MGAs respond to turnaround time concern

After an IBA survey of agents on MGAs, wholesalers have come up with answers to turnaround time angst.

Workers Comp


According to results of a recent Insurance Business America survey, MGAs face the same basic feedback. At the top of most agents’ wish lists is faster underwriting turnaround times.

Underwriting responsiveness and turnaround times ranked highest on the list of agent priorities, according the IBA survey. Despite that universal consensus, however, agents seem fairly dissatisfied with their MGAs’ performances. Underwriting performance ranked as the fourth worst-performing area, behind marketing support, automation and claims responsiveness.

Cathy Baldwin, director of marketing and communication with J.M. Wilson in Portage, Mich., says she understands the need for prompt responses from MGAs. However, the demands of the underwriting process may necessitate more careful thought than agents realize.

“Sometimes, I think agents might not be aware of the decisions that go into the markets we use. It’s not just plugging in numbers and rating it up,” Baldwin says. “The fact that we are looking at so many diverse markets—especially on the E&S side—means the underwriter has a lot of choices.”

Underwriters at J.M. Wilson do try to send an initial response to a quote request within 24 hours, whether it is the quote itself or an explanation of why the request is taking longer to process, Baldwin added.

That quick response has now become the focus of many MGAs, particularly those who want to attract top-performing agents.

“I started on the retail side of the business, and I know the importance of getting something back quickly.
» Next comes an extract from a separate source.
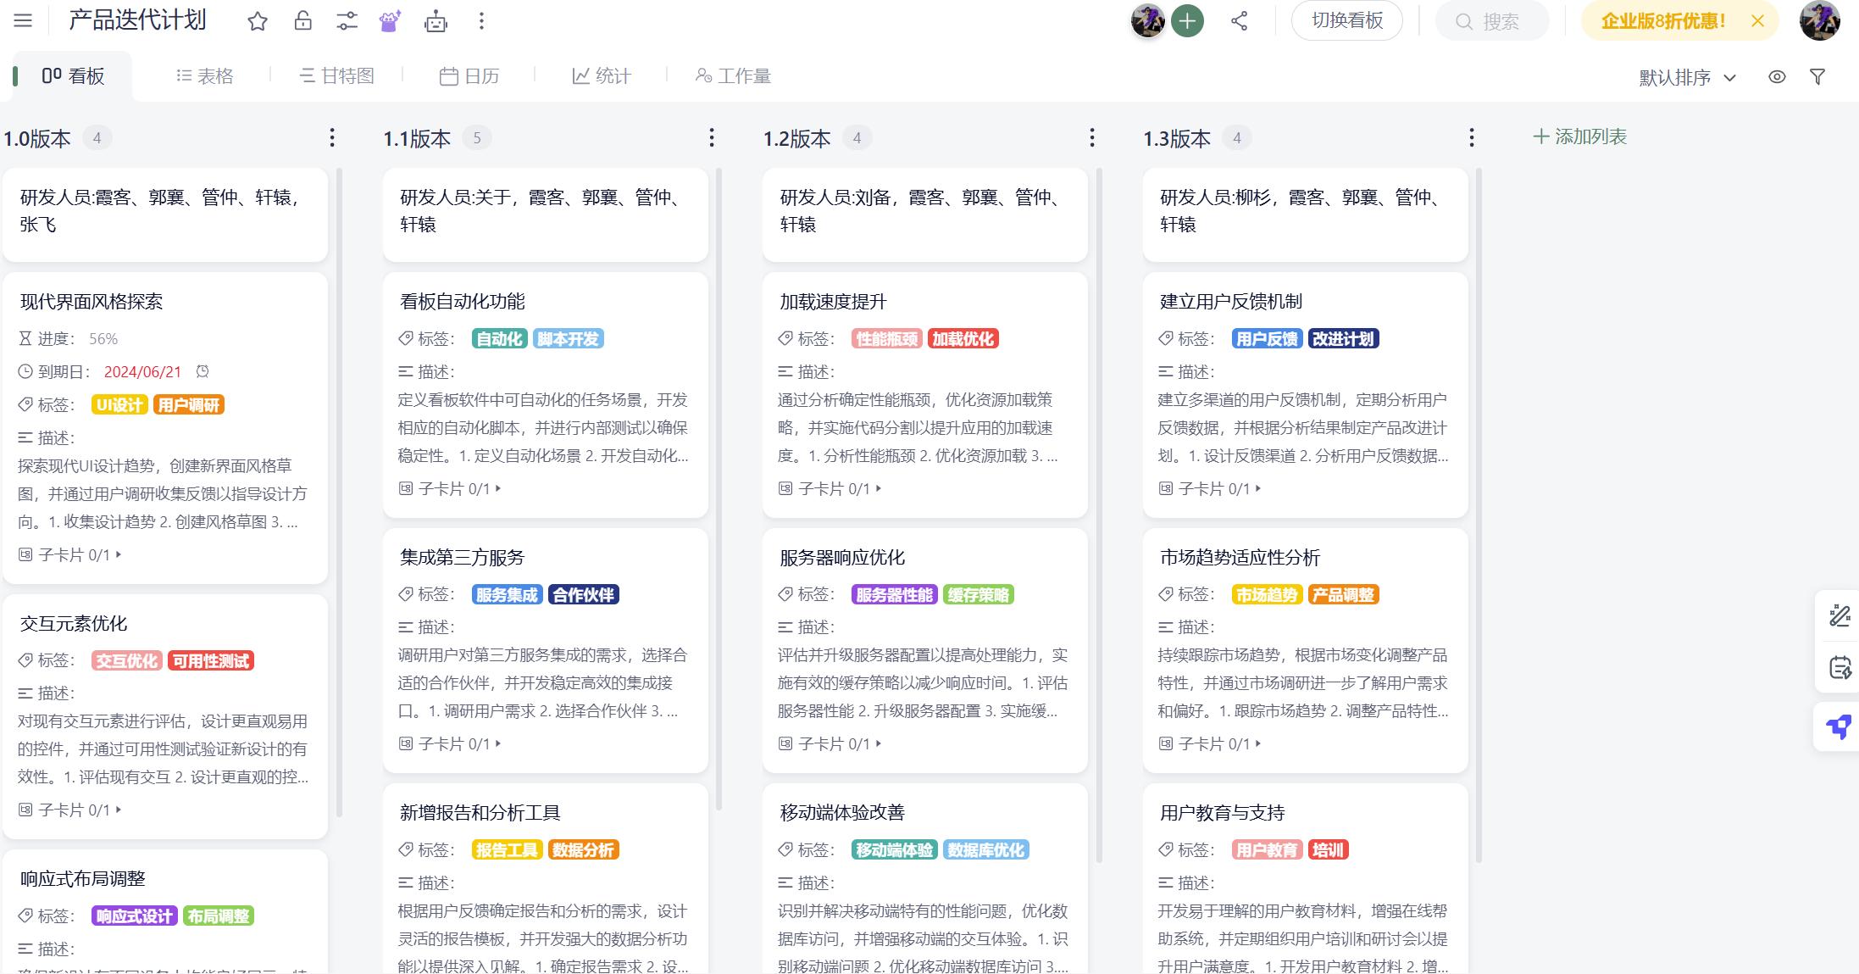The height and width of the screenshot is (974, 1859).
Task: Open the three-dot menu of 1.2版本 list
Action: coord(1091,137)
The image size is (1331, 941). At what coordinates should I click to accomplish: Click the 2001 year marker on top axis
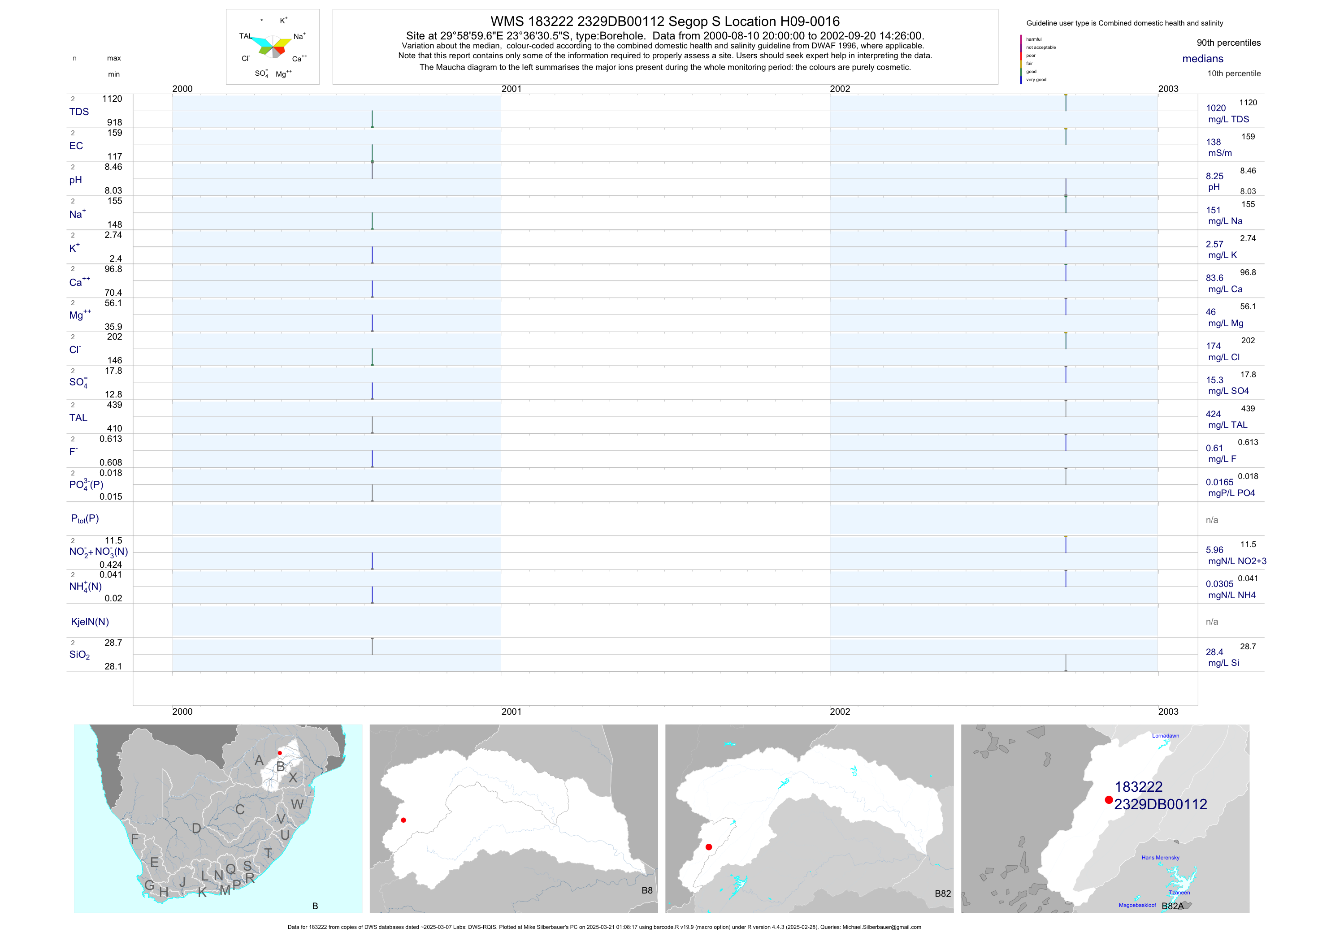click(511, 89)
I may not have the cheapest option out there, but if I can get it to the agent within 24 hours, I have the best option to sell,” says Brent Wright of Towerstone. “A lot of our agents come to us because they know we’ll respond to them one way or the other.”

In order to ensure a speedy turnaround time, both Wright and Baldwin urged agents to complete applications fully and communicate their needs well in advance.

“The more information they can possibly give us to obtain what they need is helpful—especially up front,” Baldwin says. “We would just as soon have them pick up the phone to talk to us about the account—when they need the quote, the price range required and what carriers they’ve already approached so we don’t end up spinning our wheels.”

Common areas where agents seem to trip up include leaving umbrella applications blank, not sharing information on underlying workers compensation or auto requirements and not filling out a description of operations on the Acord 125 application.

“When I see submissions where agents don’t take the time to fill everything out they go to the bottom of the pile,” says Wright.